Dear fellow learners,
I am testing a production-ready setup for a Kubernetes (k8s) cluster on-premises. I aim to follow best practices as closely as possible with my current cluster. I have a question regarding automated backups: What is the best way to back up my entire cluster?
To provide some context, my setup spans three different zones, with three master nodes and several other nodes distributed across those zones. In case of a disaster where I need to create a new Kubernetes cluster, I would like to restore the backup.
What is the recommended production-grade approach for doing this? I’m primarily looking for information on what tools or methods I should use, how they work, and any relevant insights—I can handle testing the setup myself afterward.
I truly appreciate your help on this matter!
Hi,
In my experience, I use etcdctl
with TLS to take secure etcd snapshots, automate the process with a cron job, and upload the backup files to a MinIO bucket. I recommend focusing on backing up the ETCD data files and deploying the Kubernetes cluster with either a stacked etcd cluster or an external etcd, depending on your setup.

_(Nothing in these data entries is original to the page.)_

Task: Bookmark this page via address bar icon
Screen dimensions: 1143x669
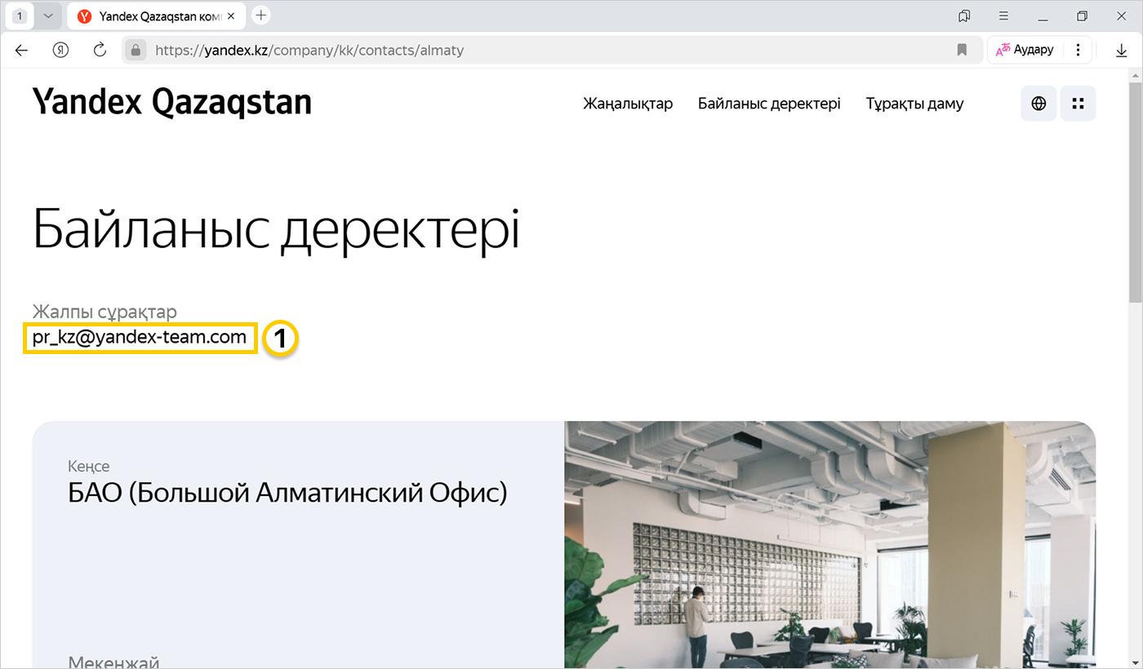Action: coord(962,51)
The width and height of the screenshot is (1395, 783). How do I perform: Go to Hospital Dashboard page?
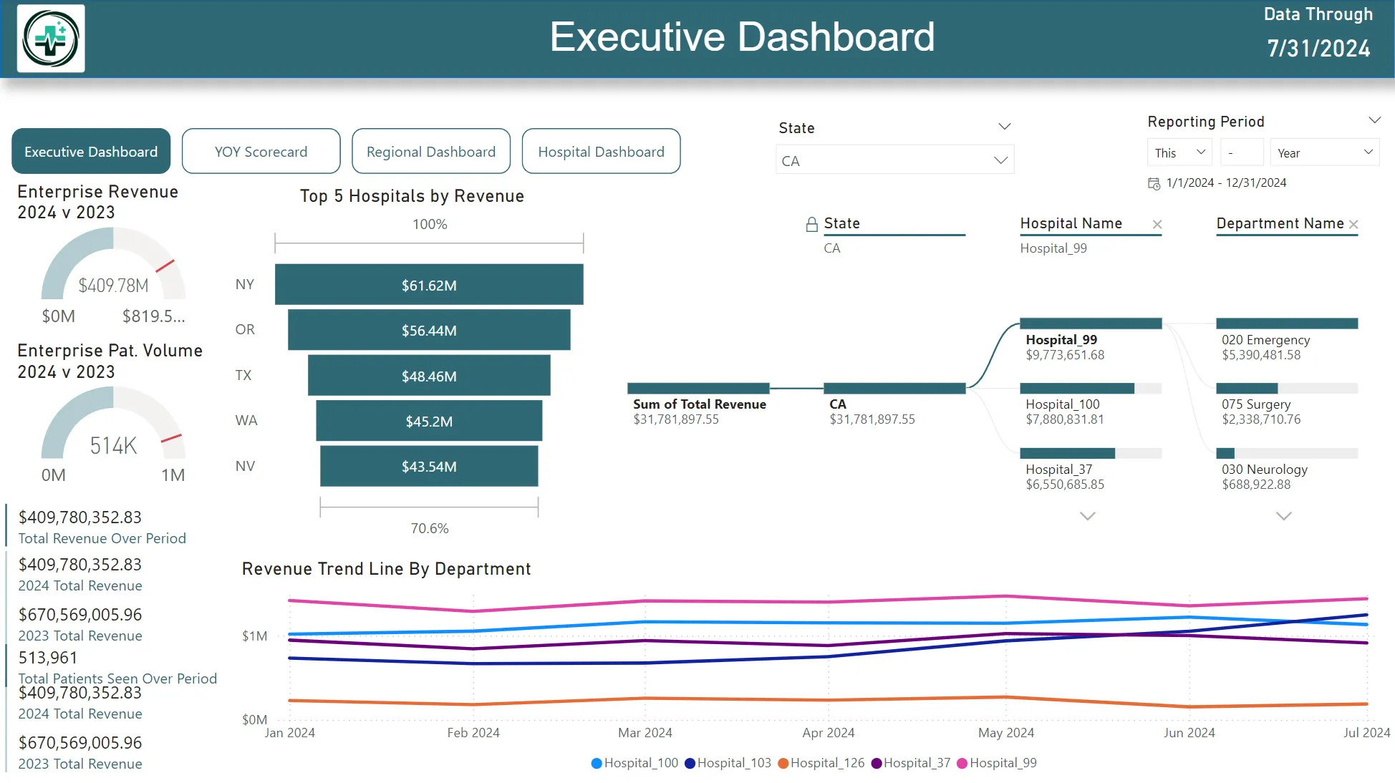point(601,152)
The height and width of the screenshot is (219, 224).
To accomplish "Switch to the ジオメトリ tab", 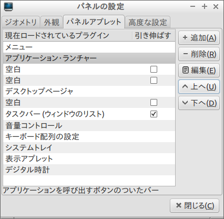I will click(21, 22).
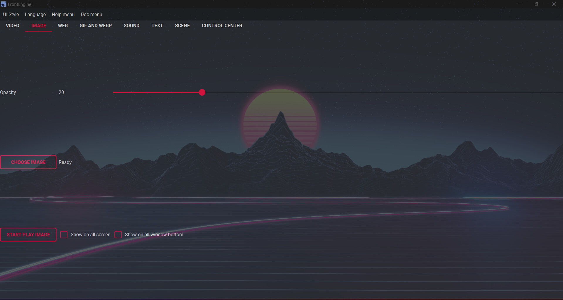This screenshot has width=563, height=300.
Task: Open the Language menu
Action: pos(35,14)
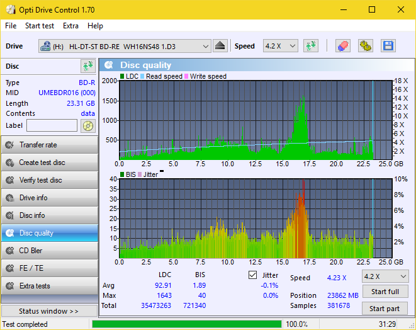Click the save floppy disk icon
This screenshot has height=330, width=416.
coord(388,46)
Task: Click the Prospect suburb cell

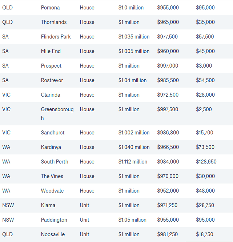Action: click(51, 66)
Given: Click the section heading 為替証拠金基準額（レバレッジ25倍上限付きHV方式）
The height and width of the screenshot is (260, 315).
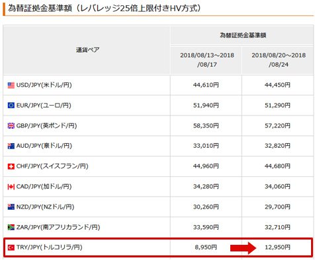Looking at the screenshot, I should 105,9.
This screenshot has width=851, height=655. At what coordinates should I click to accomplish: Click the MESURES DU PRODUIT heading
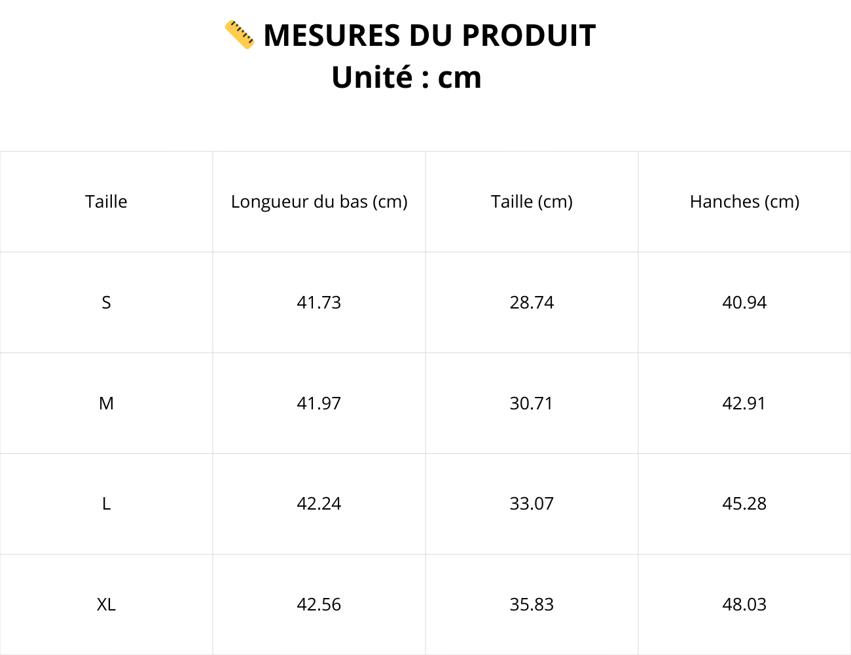429,35
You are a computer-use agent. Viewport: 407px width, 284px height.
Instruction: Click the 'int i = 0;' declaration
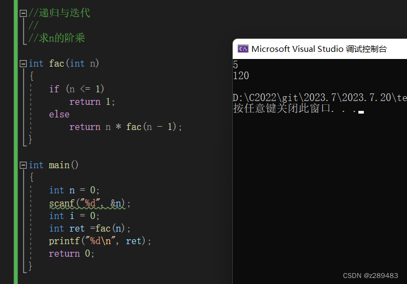74,216
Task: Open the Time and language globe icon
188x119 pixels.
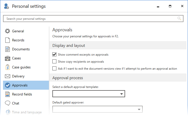Action: pos(8,112)
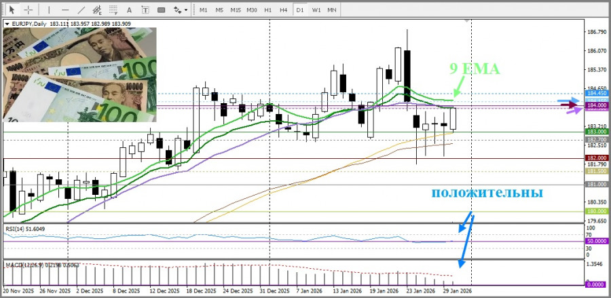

For YAML deployments, you should use GitOps and store the YAML files in repositories.
1 Like
I have 3 master with etcd on each master.
Hi,
Since you have 3 masters with etcd on each, you’re using an HA etcd cluster. You only need to back up etcd from one healthy master node. Make sure to store the snapshot safely. Also, it’s good practice to back up key Kubernetes config files from /etc/kubernetes/
for full recovery.
Simple python script work for this task or I have use a specific tool ? I mean just like we take snapshot of ETCD in our CKA exam lab. Then copy that file to safe location?
Yes, there are some commands you can use to take backups. You can write a Python script to run those commands within a Docker image for easy reuse and management. It’s similar to how you take ETCD snapshots in the CKA exam. You can also add a step to upload the snapshot to MinIO. Then, create another Docker image that can restore the ETCD snapshot and spin up a test cluster to verify it.